FEW people understand the challenges dads and mums of differently-abled children face. On the surface, of course, parents are concerned about their children’s development. However, there is, often, also anxiousness and gloom when parents feel like they’re struggling on their own.

Finas, a mum to three young children, says this is why she’s so grateful to have stumbled upon Care2Run. 

“I don’t really worry about the stigma or what people may think of differently-abled children. Plus, people nowadays are more open to accepting differently-abled kids. But still, they don’t really know what it feels like to be a parent to a differently-abled child,” Finas, who has two children with autism, explains. “Sometimes, you have to handle or look after your kids in public places, and people don’t understand how tough that can be.”

“At Care2Run, however, everyone understands each others’ challenges. And we all help each other as a family.”

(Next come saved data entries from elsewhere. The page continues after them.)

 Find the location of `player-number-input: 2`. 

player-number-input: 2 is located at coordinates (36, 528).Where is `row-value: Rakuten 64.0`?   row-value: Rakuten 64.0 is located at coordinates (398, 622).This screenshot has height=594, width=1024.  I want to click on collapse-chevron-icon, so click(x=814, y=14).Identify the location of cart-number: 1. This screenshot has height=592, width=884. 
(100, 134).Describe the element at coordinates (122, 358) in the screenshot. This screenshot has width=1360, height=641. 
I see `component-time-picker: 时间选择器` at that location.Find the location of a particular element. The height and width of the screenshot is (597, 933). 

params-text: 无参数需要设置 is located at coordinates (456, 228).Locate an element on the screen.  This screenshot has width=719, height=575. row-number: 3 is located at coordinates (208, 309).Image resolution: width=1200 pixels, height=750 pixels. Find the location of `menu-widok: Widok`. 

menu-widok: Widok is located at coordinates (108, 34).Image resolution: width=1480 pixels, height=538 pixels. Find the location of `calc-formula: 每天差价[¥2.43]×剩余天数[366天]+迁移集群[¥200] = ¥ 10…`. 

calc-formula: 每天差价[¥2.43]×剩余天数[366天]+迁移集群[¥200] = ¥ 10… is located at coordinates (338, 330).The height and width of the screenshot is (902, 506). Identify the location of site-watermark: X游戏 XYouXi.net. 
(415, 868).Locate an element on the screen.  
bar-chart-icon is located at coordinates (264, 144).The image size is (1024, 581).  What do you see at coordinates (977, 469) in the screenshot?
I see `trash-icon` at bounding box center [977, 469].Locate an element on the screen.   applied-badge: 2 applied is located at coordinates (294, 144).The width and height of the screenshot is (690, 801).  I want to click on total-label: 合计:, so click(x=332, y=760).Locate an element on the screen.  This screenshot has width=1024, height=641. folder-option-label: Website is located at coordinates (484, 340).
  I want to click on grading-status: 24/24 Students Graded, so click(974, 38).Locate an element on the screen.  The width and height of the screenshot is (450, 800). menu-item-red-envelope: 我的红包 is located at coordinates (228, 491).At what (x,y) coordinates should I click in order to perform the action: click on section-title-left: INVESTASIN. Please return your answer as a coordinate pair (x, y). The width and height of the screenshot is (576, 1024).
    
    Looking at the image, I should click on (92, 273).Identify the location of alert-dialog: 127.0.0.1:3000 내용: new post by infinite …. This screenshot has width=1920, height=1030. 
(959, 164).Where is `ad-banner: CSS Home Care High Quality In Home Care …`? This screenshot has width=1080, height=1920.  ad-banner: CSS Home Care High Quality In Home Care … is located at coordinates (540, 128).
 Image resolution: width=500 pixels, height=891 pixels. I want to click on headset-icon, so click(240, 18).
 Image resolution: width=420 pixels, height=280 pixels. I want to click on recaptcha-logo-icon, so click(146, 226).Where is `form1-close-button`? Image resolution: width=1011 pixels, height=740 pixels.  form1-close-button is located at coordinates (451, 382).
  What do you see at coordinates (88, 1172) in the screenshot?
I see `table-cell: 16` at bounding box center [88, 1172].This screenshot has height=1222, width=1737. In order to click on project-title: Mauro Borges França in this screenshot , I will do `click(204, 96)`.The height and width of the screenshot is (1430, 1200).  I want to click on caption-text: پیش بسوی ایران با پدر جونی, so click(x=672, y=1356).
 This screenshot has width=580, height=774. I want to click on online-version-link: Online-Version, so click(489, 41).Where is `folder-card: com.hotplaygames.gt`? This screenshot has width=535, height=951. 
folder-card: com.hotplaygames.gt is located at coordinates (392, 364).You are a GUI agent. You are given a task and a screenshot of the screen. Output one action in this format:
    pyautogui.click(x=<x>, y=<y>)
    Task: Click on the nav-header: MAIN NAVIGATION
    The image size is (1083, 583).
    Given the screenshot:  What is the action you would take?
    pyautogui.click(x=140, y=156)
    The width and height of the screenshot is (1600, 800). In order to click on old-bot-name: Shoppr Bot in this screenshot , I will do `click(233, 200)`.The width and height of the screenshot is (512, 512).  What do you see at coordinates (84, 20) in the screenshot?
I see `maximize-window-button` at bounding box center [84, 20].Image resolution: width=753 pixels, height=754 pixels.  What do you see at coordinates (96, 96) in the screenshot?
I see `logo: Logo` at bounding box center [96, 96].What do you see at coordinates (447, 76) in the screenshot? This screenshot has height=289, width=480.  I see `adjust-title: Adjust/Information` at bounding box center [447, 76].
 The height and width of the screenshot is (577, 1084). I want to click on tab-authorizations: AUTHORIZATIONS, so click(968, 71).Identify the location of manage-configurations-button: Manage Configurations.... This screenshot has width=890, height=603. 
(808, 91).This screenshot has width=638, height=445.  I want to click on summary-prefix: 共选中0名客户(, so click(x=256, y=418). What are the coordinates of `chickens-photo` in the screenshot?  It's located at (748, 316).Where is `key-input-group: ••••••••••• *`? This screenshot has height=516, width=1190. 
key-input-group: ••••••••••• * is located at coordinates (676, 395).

Finas and her son, Adika, have been participants in Care2Run’s latest Foundation Programme, and according to the mum, who gave up a career in information technology to take care of her kids, it’s been an enjoyable and enriching experience.

Hi there, Finas. Could you share with us how you found out about Care2Run and what made you want to enrol Adika in the programme?
Hello! I actually found about the Foundation Programme through a WhatsApp group I belong to. Adika’s homeroom teacher had posted about it there. When I read about the programme, I felt that I’d like for Adika to spend some time with other differently-abled kids and learn to socialise.

Could you share with us a little about Adika’s developmental journey?
Adika spoke his first words at one-plus. Then he suddenly stopped. That’s when all the flapping of his arms and stimming started. I knew then that he was differently-abled. We started speech and occupational therapy for him when he was about four years old, shortly after he was diagnosed with autism. He began his education at a PDK (Program Pemulihan Dalam Komuniti) centre after that and stayed there until he was six. He’s in Standard One, in the PPKI programme in a government school, now. And thankfully, he’s doing great.

Since joining the Care2Run Foundation Programme, how would you say Adika has grown?
It’s hard to tell how much Adika has improved because it’s only been two months. We would probably need a longer time to see how much growth there’s been. But he loves it! He always looks forward to the sessions and loves singing and dancing and participating in the activities. I have to extend a big thank you to Adika’s mentor, Uma, for that. She has been very patient, and she really took the time to bond with Adika. I personally love seeing how calm Uma is, and I admire how she helps and guides her son, Sanjivan. 

Do you feel that you have also grown through your involvement with Care2Run? 
Certainly. I feel that I am not alone. Seeing other parents with their differently-abled kids makes you realise that the struggle is real. But I take inspiration from seeing how great many of these parents are with their kids, especially those whose children who are teenagers or adults.

Are there any moments from your time with Care2Run that especially stand out for you?
Yes, actually. There was one time when Adika threw a tantrum because he wanted to go to the playground. But it was about to rain, so we couldn’t go. He did not like that at all. But Uma, Prem and a few others helped carry him to the main activity area and calm him down. I was very touched by that.

What do you like the most about Care2Run and what are your aspirations for us?
For me, Care2Run is a place where I feel normal and accepted. It’s also a place where my kids can have fun and socialise in the company of other differently-abled children. As for aspirations, I’d personally love for more people to know about the programmes here, and to join and benefit from them. There are so many kids and parents who deserve to benefit from the programmes.